- [Problem description]
Only the final stretch of lines is needed: output exactly the line containing "Figure 4 (63, 834)" and all lines following it in the listing below.
=== Dataset extract ===
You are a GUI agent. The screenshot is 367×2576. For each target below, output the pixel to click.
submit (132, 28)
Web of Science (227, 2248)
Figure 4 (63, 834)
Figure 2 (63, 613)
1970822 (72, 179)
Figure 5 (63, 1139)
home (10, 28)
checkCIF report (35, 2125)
===
- [Result of the task]
Figure 4 (63, 834)
Figure 2 (63, 613)
1970822 (72, 179)
Figure 5 (63, 1139)
home (10, 28)
checkCIF report (35, 2125)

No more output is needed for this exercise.